Skipping any pictures, repeat exactly and only the lines from the one that holds "Viewport: 1568px width, 536px height." to the last line of the material, both included.

(SUPPLIED RECORDS)

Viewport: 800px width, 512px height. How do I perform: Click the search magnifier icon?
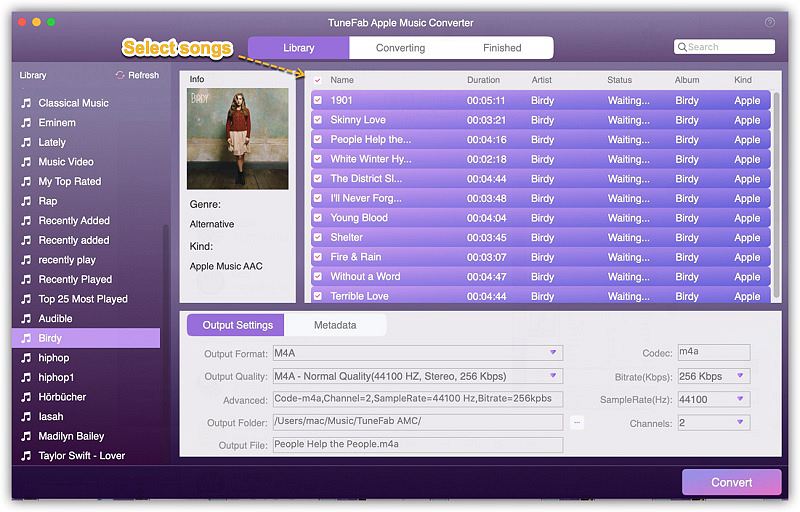click(682, 47)
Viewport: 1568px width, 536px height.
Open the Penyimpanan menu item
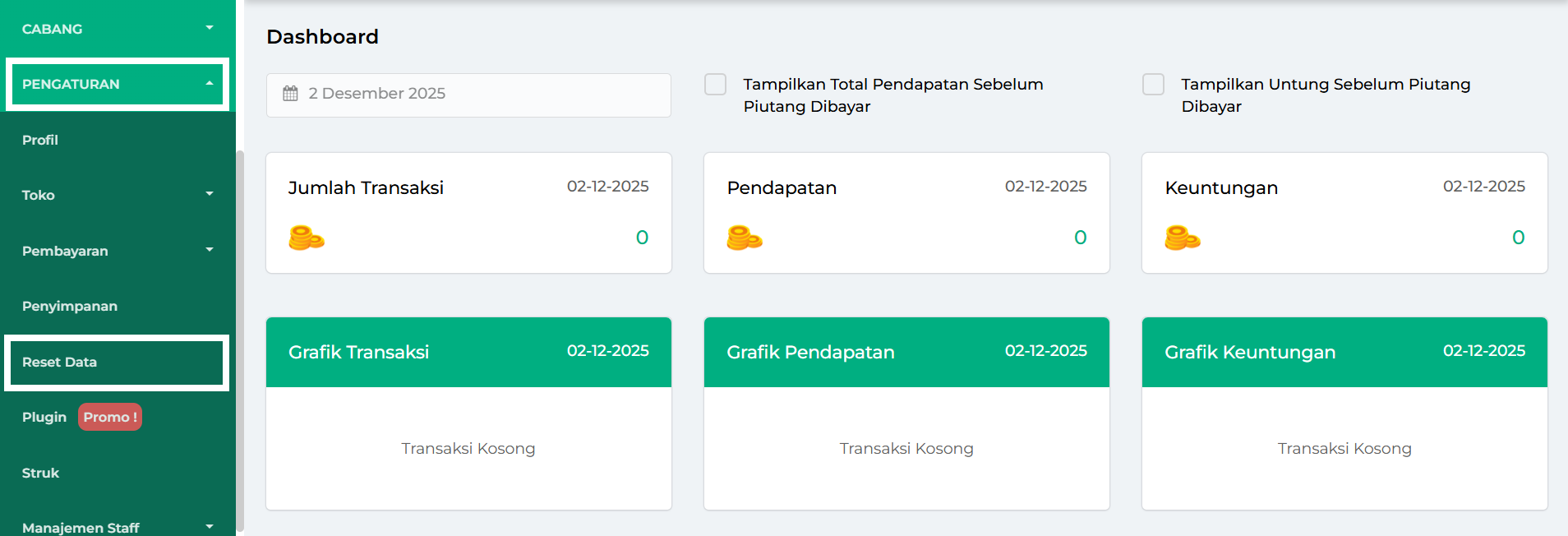click(70, 306)
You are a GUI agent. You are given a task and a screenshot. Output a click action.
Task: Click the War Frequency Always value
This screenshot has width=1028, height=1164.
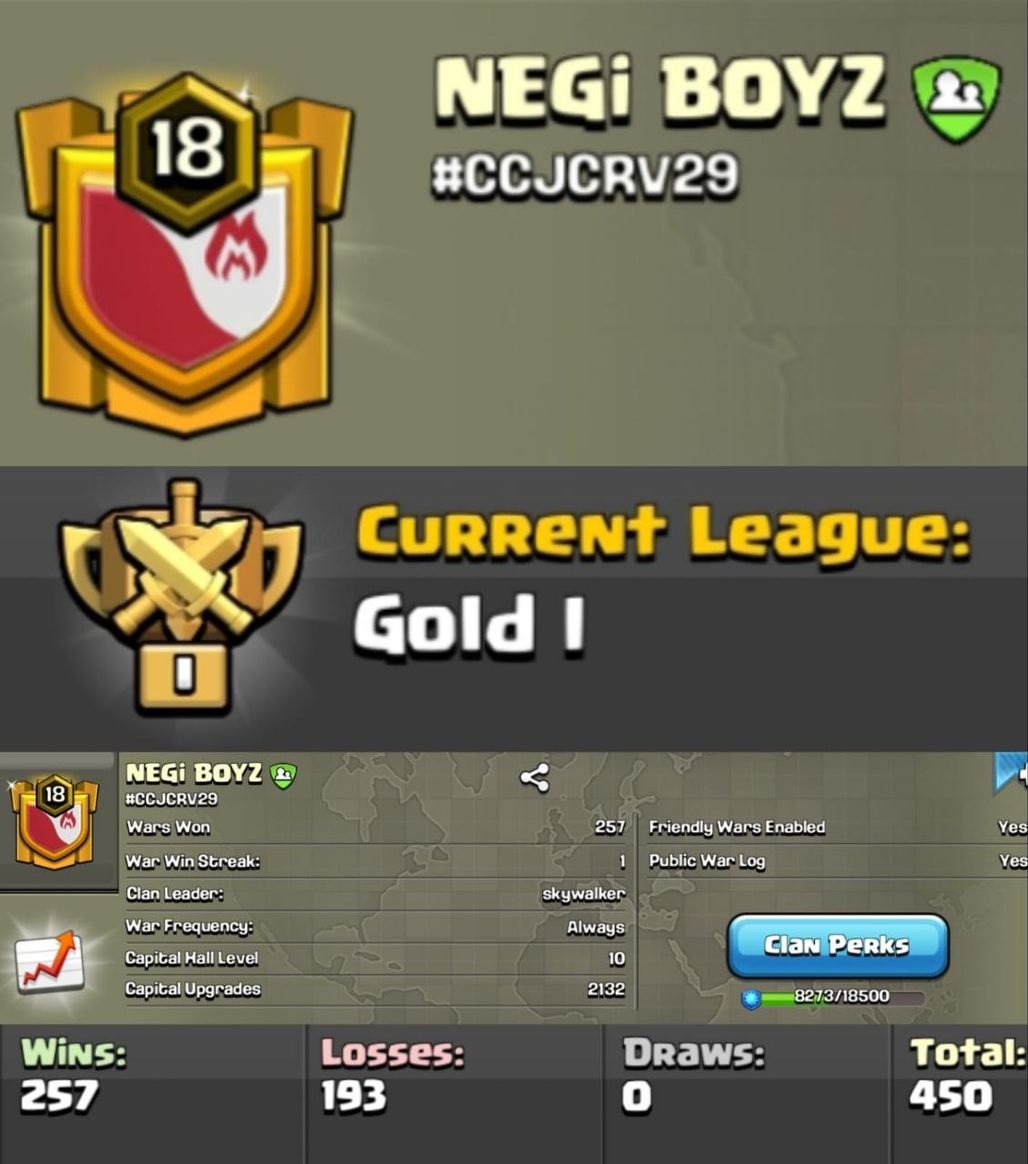(x=595, y=926)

(End SUPPLIED RECORDS)

» ANSWER TO THE PROBLEM:
Viewport: 1568px width, 536px height.
Open the Penyimpanan menu item
click(70, 306)
You are a GUI agent. You are given a task and a screenshot. Output a click action.
Task: Click the War Frequency Always value
This screenshot has width=1028, height=1164.
(x=595, y=926)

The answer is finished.